**Your goal**
Return each line of the data below that contains the string "left".

**Source data**
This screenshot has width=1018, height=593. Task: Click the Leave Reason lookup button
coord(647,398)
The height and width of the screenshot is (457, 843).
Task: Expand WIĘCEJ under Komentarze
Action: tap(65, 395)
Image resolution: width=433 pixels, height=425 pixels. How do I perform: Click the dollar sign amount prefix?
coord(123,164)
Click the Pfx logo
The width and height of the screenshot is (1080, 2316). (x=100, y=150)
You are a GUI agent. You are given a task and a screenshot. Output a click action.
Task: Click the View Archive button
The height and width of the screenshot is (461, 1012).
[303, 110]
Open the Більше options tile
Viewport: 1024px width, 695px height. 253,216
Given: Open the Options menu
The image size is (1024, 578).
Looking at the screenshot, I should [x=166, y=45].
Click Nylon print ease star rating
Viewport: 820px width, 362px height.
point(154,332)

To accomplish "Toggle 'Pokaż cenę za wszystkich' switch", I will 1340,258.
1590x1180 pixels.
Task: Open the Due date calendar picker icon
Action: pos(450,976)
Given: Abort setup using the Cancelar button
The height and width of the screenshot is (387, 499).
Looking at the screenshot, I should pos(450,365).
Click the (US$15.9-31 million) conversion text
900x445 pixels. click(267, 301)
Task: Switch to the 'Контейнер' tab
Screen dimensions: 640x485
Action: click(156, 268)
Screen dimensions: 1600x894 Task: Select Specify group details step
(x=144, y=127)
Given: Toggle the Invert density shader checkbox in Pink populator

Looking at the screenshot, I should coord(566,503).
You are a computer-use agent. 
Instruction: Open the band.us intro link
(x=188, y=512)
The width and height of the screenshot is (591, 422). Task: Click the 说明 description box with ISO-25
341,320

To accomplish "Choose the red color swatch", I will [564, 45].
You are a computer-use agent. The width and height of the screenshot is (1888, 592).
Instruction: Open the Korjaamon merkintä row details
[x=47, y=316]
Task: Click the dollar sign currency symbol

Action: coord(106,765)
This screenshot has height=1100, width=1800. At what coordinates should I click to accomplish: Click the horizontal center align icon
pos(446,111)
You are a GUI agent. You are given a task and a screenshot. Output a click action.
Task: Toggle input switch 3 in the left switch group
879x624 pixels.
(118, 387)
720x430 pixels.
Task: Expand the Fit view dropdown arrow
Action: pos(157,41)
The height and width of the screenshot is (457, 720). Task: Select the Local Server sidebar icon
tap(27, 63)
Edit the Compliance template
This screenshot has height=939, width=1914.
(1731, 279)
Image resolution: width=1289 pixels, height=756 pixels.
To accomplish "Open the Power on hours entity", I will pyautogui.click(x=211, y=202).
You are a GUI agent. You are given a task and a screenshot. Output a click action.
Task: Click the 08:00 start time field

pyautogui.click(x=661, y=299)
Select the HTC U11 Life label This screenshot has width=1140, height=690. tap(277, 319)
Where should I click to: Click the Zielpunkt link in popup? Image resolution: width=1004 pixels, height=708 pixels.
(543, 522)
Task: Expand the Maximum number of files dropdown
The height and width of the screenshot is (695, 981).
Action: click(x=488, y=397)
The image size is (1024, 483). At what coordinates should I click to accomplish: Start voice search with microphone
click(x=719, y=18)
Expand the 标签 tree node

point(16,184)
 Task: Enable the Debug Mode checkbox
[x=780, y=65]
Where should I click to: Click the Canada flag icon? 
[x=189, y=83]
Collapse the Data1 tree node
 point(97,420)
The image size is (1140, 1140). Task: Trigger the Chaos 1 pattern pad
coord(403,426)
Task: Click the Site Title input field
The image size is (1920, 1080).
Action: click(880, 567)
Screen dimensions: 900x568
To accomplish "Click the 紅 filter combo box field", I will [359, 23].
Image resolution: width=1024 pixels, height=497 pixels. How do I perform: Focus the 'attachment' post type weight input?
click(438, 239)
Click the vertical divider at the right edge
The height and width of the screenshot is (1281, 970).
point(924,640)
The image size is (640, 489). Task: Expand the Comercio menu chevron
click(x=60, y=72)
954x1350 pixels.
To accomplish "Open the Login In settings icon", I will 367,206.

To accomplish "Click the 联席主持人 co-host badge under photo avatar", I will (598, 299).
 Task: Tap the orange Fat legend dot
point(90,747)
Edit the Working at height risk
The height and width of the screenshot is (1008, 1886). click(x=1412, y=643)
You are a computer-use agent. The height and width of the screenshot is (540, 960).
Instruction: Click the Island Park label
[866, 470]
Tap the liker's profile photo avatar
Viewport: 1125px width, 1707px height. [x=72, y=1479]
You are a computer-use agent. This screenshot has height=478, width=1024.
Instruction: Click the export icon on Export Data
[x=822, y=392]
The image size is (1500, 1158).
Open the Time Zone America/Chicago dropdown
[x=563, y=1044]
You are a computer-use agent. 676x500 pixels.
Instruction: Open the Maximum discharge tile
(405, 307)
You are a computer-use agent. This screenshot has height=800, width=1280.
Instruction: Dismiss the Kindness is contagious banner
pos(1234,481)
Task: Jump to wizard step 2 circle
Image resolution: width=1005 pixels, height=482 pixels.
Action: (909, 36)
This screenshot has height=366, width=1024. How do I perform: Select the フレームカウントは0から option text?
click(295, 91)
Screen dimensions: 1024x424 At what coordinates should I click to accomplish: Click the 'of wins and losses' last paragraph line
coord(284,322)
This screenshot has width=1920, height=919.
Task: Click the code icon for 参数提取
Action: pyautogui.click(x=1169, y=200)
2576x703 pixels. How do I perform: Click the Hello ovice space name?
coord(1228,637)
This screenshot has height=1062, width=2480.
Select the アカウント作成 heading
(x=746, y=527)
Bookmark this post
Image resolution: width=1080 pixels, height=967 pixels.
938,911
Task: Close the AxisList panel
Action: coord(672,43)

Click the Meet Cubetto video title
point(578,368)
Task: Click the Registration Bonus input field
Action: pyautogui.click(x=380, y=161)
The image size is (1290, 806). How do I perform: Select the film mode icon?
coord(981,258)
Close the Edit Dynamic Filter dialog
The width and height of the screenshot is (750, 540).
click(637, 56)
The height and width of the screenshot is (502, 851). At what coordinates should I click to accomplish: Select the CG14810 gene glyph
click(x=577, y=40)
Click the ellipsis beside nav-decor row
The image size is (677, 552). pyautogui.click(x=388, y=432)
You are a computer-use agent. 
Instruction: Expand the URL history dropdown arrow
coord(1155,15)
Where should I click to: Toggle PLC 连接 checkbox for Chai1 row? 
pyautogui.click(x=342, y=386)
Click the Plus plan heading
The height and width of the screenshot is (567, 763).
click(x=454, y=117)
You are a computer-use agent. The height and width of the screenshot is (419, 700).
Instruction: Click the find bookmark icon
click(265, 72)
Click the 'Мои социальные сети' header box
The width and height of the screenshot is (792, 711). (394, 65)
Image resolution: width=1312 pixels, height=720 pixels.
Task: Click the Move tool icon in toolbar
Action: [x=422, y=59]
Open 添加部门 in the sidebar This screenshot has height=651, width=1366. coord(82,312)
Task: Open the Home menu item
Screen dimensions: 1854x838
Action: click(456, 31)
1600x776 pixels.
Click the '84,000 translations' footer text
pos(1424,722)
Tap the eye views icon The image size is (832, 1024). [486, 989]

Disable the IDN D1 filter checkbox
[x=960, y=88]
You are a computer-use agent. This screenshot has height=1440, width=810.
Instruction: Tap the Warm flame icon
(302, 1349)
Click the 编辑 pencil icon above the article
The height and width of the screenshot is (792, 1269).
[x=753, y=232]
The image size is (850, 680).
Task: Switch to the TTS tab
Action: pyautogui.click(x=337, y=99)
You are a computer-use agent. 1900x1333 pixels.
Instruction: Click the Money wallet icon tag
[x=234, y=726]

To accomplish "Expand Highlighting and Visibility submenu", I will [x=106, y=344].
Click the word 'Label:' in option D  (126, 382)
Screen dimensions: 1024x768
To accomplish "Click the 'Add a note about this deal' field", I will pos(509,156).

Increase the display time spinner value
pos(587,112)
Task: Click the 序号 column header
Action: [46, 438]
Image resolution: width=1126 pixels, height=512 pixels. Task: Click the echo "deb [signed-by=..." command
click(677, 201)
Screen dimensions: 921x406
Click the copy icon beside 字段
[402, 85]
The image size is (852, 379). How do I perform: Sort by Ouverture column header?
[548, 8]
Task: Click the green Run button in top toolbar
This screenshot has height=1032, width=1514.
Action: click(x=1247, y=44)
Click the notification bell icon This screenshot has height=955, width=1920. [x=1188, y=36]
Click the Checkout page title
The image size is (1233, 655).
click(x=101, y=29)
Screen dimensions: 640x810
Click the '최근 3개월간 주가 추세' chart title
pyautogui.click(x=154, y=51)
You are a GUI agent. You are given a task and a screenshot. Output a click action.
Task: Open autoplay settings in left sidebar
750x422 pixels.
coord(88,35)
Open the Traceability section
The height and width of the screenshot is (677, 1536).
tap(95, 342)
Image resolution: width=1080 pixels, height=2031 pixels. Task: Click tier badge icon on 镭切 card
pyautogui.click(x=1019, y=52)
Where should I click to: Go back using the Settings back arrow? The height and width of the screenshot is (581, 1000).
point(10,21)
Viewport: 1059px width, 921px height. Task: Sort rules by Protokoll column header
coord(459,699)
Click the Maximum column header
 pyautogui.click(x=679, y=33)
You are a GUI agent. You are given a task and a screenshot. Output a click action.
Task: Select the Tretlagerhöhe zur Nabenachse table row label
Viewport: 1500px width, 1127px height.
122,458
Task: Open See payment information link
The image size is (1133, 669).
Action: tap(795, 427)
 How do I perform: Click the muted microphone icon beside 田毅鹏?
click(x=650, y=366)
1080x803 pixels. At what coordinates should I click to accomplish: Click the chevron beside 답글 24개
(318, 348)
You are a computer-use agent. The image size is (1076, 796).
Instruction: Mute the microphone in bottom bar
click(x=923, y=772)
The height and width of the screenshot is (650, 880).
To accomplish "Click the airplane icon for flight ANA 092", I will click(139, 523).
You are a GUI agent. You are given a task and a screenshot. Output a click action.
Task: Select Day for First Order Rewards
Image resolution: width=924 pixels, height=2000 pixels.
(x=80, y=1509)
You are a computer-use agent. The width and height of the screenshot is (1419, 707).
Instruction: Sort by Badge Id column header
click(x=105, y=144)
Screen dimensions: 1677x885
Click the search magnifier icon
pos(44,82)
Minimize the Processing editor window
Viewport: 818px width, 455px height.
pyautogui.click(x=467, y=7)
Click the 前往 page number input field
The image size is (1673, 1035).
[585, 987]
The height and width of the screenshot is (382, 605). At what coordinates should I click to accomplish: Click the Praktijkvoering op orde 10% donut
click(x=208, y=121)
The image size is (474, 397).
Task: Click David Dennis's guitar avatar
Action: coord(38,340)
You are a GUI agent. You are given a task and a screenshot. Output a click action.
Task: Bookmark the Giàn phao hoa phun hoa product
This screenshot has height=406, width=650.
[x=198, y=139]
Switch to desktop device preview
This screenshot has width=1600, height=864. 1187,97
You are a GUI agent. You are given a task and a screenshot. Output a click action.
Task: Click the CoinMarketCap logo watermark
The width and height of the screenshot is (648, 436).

**Answer section**
Task: Toggle input switch 3 in the left switch group
Task: Open autoplay settings in left sidebar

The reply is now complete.